Created on: July 03, 2008

Memoirs: True karaoke stories
Yankees Down South: What NOT to Do!

In My Quest for Karaoke, I Had Led Myself and My Husband to a Redneck Biker Bar in North Carolina

A Yankee in a Southern Karaoke Bar

Okay, I admit it - I'm a junkie. A hard core, incurable, "gotta have it, get out of my way or I'll deck ya" disciple of Karaoke. And that's how I found myself in a country bar on a lonely southern back road one warm southern September night.

Hubby and I were on vacation but, you must understand, Karaoke junkies never vacation from Karaoke. Whenever we're traveling, I have one eye on the map and the other searching for Karaoke banners. While my husband has learned to accept this insane obsession of mine, he's not happy when I don't leave it behind when we go away. So it was no surprise when he told me "NO, I am NOT driving to Winston-Salem so you can try out your country songs on a southern crowd." Retreating to pouting mode, however, I got him to acquiesce. "Okay, if you can find someplace close, I'll take you to Karaoke.
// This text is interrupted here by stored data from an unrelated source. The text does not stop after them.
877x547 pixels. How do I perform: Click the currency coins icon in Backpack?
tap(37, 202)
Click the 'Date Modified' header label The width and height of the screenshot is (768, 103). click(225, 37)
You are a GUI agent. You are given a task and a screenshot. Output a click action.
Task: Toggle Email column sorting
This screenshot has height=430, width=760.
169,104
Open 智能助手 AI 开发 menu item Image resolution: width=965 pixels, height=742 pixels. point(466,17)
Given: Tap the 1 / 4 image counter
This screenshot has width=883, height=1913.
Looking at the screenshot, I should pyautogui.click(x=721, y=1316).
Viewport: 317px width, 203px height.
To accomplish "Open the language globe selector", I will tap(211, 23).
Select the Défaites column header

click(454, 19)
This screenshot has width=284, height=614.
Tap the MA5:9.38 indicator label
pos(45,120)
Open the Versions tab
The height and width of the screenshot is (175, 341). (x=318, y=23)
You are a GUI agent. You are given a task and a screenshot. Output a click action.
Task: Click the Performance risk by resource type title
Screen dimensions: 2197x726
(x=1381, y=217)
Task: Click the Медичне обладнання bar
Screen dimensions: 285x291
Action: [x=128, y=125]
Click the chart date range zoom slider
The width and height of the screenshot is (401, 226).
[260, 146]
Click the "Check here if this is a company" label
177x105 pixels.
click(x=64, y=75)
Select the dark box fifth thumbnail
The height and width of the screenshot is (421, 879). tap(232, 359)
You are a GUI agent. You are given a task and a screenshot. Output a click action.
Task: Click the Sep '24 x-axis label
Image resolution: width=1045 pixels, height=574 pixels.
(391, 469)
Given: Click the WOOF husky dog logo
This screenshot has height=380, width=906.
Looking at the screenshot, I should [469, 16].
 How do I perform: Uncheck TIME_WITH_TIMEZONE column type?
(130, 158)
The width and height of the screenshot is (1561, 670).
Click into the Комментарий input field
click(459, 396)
Now, I knew his plan. We were in Fancy Gap, Virginia, a rural area right off the Blue Ridge Parkway. The closest, decent sized towns were Winston-Salem, North Carolina, over an hour south, and Charlottesville, Virginia, almost two hours north. He didn't think I'd find any Karaoke joints within the distance he was willing to drive.

Now, this man's been married to me for 26 years.

He should knooow better.

One rainy afternoon while he napped, I started making phone calls. I called the local paper. I called the Chamber of Commerce. I called every bar and hotel in the area. I even called a church, thinking they might have a country supper night with Karaoke as entertainment! By the time hubby awoke, I had located "Karen's Place," right over the border in Mt. Airy, North Carolina - fifteen minutes away!

His plan was foiled.

"Karen's Place." Sounds tame enough, doesn't it? How was I supposed to know it was the local biker bar?

The next evening, guided by a flashing neon sign advertising "Karen's," we turned into a gravel parking lot to discover a long, whitewashed cinderblock building, and plenty of pickups and motorcycles to keep our candy-apple Silverado company. What do you think this place used to be," I mused. "A gas station," muttered my husband, killing the engine.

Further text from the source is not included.